The potential applications for Thailand are broad. By identifying those at highest risk of inactivity (for example, people in sedentary occupations, women with limited access to sports facilities, or adults with lower educational attainment), Thai policymakers—alongside community leaders, businesses, and educators—can develop programs designed for local realities. This might mean workplace wellness initiatives that incentivize taking breaks to stretch or move, expanding free or low-cost education opportunities, or ensuring safe, well-lit public parks for exercise, especially for women and children.
Historically, Thailand has championed mass-participation sports through events like the “Bike for Dad” and “Bike for Mom” campaigns, as well as grassroots movements such as early morning “aerobic dance” sessions in Bangkok’s Lumpini Park. Yet, the persistent disparities in who actually gets enough exercise point to deeper social determinants—factors now illuminated further by AI.

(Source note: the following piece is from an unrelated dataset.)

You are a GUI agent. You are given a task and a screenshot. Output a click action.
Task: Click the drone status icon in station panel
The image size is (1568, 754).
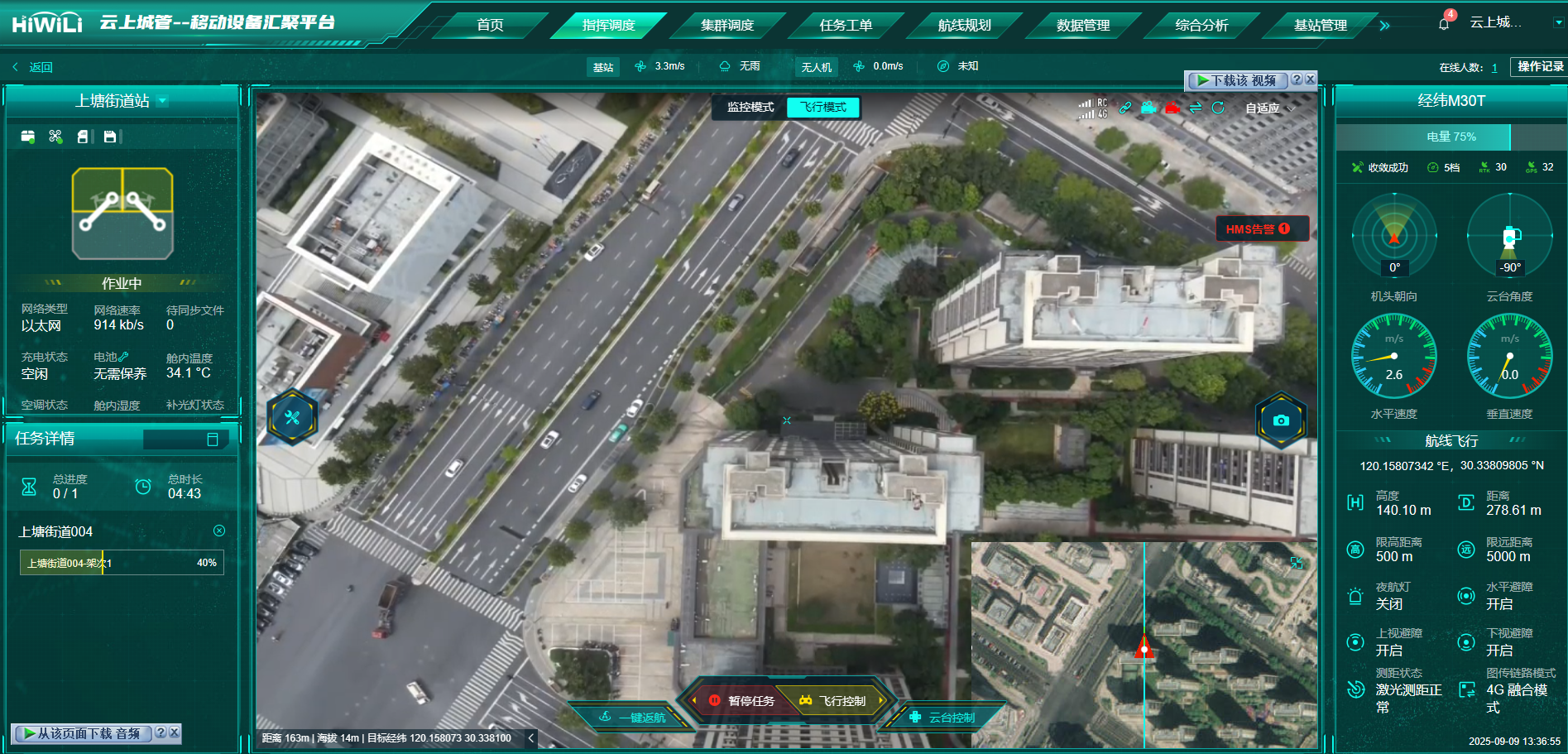[x=55, y=137]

Looking forward, the authors suggest expanding the research by integrating more objective data sources and exploring factors like dietary supplements or other health behaviors. For Thailand, the rise of big data—combined with AI insights—could usher in a new era of “precision public health,” in which interventions are not just broadcast broadly but tailored to the specific needs of diverse communities.
For everyday Thai readers, the takeaway is clear: pay attention to how much time you spend sitting (หยุดนั่งนานๆ แล้วลุกขึ้นขยับตัวหน่อย!), seek out opportunities for education throughout life, and be aware of how cultural and gender norms may influence daily routines. If you’re struggling to start or maintain a workout habit, consider joining group activities, setting small, achievable goals, and leveraging digital tools to track progress and stay motivated. For policymakers and employers, the call is to reduce sedentary opportunities, promote inclusive access to sports and education, and tackle structural barriers that keep people inactive.
For further reading, see the original article at Neuroscience News, as well as the detailed research published in Scientific Reports by Lee, Choe, and Kang.